**Extract**.
◆ ◆ ◆ ◆ ◆ ◆ ◆

How one drop of her blood changed Madeleine M. Stout’s life was chronicled in an overview of the Massachusetts Newborn Screening Program published in the Mount Holyoke College Alumnae Quarterly. UMass Medical School has operated the program on behalf of the state Department of Public Health since 1997.
“One has to always be aware that each one of these little blood spots is a baby,” former director of the New England Newborn Screening Program, Marvin Mitchell, MD, said in the Summer 2014 edition of the Quarterly.
Dr. Mitchell was director of the program when it tested a blood droplet collected from Stout’s heel within days of her birth. Lab testing would reveal the now 23-year-old Mount Holyoke College alum has an endocrine disorder. Had it not been caught early, the disorder could have caused severe brain damage and physical impairments.
“We don’t get to see the live baby in the lab,” Mitchell said to the Quarterly when explaining why it was so special to meet Stout in person last year. “So here, suddenly appearing in front of us, was this mature young girl, articulate, lovely, bright, and you say to yourself, ‘Oh my Lord,’ I looked at her lab values, and she would have been brain damaged if her blood spot hadn’t gone through our laboratory. . . . Now here she is. Just the personification of a young woman you would love to have as your daughter. You can’t help but be thrilled; it’s marvelous.”

◆ ◆ ◆ ◆ ◆ ◆ ◆

**Dataset content**.
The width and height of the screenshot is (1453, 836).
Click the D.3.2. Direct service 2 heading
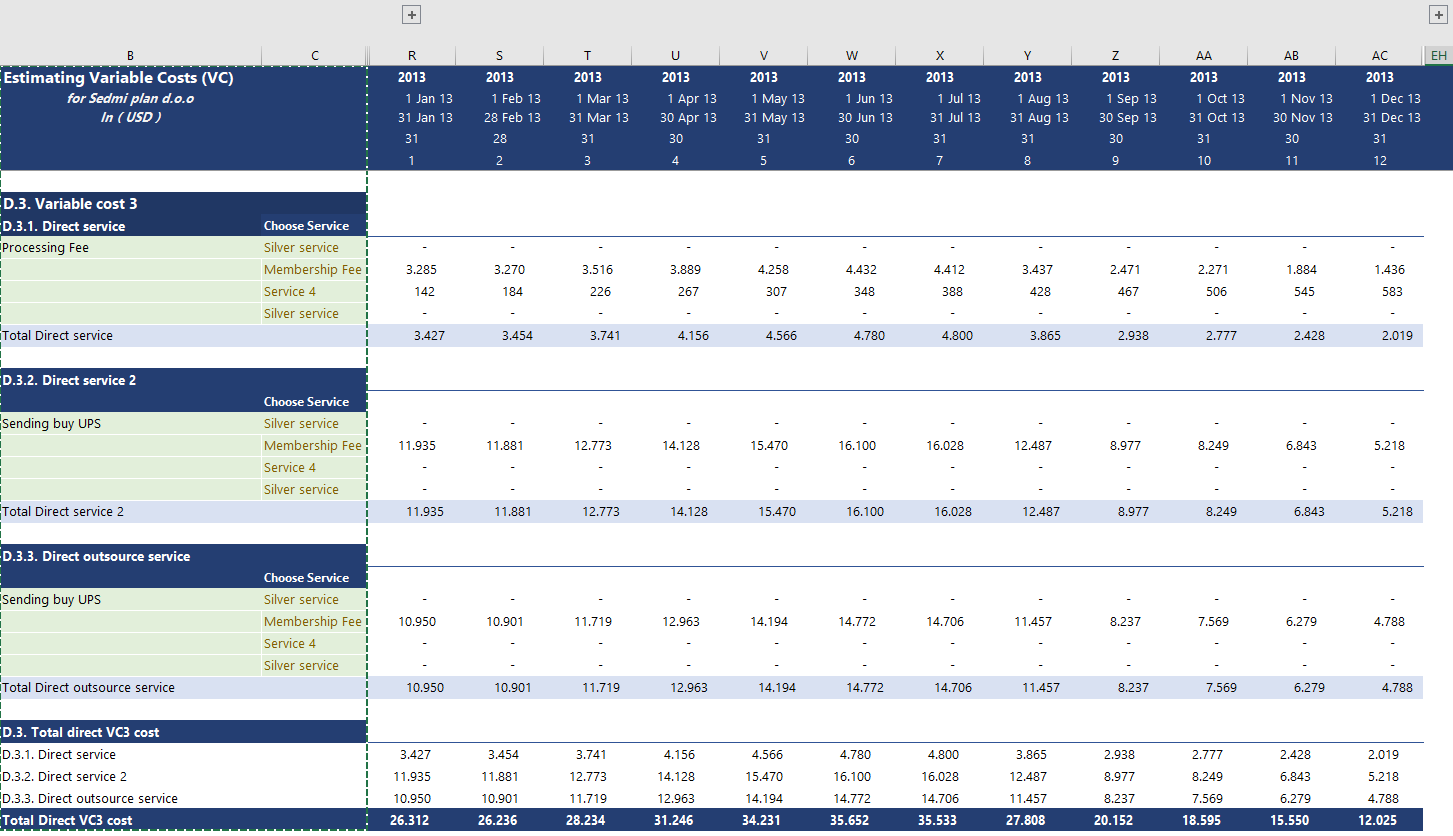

◆ ◆ ◆ ◆ ◆ ◆ ◆

**Questions**.
**A)** Render this sentence from the newborn screening article in Spanish: "UMass Medical School has operated the program on behalf of the state Department of Public Health since 1997."
**B)** In the newborn screening article, what kind of disorder did lab testing reveal in Stout?
**C)** Write what comes next in the article on newborn screening, picking up after Mitchell's closing quotation.

**Results for the exercise**.
**A)** La UMass Medical School ha gestionado el programa en nombre del Departamento de Salud Pública del estado desde 1997.

**B)** An endocrine disorder.

**C)**
Mitchell met Stout and her mother, Michelle A. Graveline, in person for the first time on Dec. 9, 2013, when the 50-year anniversary of newborn screening in Massachusetts was celebrated with a ceremony at the State House. A proclamation from Gov. Deval L. Patrick declared Dec. 9-15 Newborn Screening Awareness Week in Massachusetts.
A laboratory on UMass Medical School’s Jamaica Plain campus performs metabolic and genetic screening for nearly every one of the approximately 75,000 babies born in Massachusetts annually. In addition to Massachusetts, UMass Medical School also runs screening programs in the states of Maine, New Hampshire, Rhode Island and Vermont.